Task data |
********

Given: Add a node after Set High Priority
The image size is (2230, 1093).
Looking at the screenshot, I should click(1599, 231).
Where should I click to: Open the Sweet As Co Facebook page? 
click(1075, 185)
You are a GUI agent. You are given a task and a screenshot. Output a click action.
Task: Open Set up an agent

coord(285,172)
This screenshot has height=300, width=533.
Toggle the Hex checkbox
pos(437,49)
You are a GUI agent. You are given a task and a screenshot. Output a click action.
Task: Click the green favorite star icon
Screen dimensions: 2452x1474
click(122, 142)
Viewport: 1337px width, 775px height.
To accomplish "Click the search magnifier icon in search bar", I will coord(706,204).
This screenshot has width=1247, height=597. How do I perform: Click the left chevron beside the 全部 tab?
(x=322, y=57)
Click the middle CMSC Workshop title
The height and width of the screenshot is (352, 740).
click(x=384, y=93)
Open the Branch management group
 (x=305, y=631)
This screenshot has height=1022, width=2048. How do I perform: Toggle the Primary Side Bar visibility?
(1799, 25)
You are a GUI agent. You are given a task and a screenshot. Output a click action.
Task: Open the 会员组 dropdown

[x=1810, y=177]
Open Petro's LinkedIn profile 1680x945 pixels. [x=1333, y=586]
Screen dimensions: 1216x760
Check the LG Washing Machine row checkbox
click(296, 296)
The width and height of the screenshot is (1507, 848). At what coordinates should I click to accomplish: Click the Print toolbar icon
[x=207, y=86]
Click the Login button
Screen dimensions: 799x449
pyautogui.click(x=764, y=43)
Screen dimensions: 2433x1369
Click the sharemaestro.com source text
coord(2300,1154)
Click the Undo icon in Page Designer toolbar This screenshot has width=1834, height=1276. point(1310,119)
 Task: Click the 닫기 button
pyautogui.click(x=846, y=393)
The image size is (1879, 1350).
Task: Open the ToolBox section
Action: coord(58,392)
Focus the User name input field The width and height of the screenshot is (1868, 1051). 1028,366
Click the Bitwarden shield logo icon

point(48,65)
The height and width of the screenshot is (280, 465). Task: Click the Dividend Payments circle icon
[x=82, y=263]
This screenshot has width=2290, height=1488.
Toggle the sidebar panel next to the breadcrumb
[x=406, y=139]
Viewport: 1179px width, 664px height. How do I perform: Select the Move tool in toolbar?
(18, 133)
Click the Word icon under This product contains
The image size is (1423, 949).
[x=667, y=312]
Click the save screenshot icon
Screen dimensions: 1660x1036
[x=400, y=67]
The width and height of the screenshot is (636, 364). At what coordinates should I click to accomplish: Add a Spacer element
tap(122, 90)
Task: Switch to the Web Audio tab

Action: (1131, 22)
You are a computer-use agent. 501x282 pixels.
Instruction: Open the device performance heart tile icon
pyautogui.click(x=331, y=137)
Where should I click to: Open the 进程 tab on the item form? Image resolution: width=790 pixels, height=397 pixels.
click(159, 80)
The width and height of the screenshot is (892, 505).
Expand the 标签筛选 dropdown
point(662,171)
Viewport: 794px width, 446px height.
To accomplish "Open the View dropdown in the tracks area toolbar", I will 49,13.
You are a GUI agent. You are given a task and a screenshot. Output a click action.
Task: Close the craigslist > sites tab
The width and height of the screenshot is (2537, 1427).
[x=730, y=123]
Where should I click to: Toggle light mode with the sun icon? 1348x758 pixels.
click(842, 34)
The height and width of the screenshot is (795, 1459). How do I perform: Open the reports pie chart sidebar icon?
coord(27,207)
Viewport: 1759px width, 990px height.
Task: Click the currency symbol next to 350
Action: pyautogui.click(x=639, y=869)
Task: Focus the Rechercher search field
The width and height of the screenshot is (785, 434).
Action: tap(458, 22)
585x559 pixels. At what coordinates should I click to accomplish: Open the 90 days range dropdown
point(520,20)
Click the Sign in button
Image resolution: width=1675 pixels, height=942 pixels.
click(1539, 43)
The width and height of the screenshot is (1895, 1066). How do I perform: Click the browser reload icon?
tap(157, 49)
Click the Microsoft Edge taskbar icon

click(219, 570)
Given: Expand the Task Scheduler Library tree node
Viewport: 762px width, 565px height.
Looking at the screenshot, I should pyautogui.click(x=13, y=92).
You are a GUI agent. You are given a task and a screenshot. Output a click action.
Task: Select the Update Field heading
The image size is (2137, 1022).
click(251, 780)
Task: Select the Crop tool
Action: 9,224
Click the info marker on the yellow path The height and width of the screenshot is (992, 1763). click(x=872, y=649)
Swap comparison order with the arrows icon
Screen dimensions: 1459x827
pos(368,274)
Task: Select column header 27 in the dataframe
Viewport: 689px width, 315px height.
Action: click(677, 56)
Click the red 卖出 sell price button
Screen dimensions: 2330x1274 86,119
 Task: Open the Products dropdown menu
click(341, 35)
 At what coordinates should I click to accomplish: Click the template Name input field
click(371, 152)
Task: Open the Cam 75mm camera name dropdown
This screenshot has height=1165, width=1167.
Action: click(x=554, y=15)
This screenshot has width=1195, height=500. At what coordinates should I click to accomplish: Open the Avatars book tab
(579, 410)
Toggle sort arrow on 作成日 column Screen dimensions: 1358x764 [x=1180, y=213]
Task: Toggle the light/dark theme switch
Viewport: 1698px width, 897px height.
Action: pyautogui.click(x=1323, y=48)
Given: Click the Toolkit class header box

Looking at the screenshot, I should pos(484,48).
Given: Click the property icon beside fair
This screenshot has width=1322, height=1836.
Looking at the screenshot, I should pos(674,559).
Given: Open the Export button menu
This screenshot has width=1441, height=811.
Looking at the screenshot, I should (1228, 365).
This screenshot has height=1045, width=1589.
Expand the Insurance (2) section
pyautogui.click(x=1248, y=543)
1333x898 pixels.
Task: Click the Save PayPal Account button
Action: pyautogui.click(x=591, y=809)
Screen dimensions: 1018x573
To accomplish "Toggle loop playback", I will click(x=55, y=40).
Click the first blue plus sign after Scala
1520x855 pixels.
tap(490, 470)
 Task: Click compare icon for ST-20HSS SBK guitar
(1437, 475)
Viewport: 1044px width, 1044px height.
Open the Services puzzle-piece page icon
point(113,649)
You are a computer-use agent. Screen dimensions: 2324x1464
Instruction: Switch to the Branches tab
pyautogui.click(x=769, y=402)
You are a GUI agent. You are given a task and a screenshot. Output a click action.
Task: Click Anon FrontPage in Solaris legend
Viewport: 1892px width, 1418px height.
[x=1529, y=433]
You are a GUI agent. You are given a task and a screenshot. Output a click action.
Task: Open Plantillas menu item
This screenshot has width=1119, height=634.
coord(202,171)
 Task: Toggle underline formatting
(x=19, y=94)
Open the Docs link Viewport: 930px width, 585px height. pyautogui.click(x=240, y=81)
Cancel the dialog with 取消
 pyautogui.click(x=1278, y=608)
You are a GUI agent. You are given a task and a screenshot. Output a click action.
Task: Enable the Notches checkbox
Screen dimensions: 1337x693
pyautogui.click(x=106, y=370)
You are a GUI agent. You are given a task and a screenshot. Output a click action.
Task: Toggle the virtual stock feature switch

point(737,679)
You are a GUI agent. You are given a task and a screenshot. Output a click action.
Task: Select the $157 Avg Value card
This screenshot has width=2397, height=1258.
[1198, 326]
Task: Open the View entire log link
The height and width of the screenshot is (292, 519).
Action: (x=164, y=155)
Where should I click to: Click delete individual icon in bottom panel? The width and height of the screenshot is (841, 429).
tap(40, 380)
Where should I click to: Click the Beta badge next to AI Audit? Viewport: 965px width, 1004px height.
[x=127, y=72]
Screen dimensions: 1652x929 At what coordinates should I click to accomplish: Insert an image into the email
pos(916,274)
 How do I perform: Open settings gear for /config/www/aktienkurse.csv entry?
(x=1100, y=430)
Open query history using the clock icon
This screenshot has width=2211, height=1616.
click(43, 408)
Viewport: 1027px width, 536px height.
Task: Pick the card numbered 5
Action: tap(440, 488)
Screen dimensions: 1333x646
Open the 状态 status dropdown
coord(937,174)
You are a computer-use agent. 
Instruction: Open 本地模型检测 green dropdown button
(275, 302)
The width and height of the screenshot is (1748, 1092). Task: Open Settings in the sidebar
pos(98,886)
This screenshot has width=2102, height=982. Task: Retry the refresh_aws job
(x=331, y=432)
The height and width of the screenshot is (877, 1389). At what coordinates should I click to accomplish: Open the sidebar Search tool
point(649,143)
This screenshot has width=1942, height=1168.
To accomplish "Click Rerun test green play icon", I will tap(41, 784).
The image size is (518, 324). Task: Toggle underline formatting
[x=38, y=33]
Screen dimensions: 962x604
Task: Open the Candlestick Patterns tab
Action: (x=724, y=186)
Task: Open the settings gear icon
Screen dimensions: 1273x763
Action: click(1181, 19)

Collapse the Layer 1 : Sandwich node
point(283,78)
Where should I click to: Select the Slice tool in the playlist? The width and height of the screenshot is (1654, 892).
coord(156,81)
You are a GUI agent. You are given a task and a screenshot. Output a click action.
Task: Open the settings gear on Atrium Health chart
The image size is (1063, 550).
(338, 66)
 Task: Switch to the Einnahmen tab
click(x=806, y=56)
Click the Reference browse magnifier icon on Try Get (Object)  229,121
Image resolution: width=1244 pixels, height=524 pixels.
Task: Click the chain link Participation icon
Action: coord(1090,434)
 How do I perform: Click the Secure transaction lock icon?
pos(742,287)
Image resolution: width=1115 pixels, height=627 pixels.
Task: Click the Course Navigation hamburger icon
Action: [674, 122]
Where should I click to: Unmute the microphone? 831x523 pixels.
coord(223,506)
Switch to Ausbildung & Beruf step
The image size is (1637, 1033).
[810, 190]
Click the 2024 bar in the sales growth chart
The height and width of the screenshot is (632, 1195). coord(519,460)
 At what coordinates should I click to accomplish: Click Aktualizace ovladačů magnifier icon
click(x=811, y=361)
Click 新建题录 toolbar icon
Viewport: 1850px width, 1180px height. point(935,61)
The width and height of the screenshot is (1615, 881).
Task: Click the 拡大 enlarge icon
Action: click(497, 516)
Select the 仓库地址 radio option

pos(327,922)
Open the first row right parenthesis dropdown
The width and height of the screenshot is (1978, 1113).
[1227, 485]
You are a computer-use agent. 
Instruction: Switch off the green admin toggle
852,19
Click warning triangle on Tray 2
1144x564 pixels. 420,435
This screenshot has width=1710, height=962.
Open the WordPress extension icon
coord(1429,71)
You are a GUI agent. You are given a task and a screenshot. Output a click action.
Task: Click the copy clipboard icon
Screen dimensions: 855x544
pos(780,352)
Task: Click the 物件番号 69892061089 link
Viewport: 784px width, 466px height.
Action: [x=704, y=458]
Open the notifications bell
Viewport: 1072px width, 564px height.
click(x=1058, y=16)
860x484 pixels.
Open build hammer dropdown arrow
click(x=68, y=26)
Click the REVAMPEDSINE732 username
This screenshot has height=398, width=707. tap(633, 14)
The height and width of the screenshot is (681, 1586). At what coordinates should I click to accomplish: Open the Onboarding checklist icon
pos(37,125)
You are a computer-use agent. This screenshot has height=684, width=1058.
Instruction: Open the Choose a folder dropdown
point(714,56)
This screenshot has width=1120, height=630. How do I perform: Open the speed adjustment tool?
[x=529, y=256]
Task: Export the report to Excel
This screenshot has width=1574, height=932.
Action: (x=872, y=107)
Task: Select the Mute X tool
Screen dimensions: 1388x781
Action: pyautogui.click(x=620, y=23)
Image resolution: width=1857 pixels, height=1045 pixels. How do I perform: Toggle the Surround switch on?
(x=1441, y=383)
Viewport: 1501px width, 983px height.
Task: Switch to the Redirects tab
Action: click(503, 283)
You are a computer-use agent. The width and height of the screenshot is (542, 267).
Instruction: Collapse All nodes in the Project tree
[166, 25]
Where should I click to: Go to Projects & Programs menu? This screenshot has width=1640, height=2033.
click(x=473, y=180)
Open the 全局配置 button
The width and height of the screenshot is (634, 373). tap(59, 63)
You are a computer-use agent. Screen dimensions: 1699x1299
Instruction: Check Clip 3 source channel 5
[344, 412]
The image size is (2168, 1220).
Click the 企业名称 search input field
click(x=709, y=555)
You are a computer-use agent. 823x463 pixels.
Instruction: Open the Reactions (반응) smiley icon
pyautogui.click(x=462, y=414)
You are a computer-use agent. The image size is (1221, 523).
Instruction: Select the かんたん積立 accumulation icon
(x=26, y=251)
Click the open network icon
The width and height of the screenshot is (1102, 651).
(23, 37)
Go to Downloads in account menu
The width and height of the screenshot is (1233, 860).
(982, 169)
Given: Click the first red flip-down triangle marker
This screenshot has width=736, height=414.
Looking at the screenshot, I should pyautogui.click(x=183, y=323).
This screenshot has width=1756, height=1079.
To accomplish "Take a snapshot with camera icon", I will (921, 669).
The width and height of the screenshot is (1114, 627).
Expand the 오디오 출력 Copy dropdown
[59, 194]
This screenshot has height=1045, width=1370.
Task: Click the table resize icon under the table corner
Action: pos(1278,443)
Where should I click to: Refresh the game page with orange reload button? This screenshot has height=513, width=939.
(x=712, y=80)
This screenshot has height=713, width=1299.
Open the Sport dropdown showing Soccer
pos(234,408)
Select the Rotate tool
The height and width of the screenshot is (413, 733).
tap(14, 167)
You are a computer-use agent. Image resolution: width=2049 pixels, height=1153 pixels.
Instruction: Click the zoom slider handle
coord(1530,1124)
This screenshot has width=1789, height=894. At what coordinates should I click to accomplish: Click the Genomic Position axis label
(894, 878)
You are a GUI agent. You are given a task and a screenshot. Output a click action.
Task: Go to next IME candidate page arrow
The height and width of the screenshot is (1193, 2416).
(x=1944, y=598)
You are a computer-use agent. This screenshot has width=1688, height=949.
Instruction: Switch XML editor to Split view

********

Instructions for the task | Where a line of the listing contains "camera", count it; your answer must be only the resulting number.

Response box | 2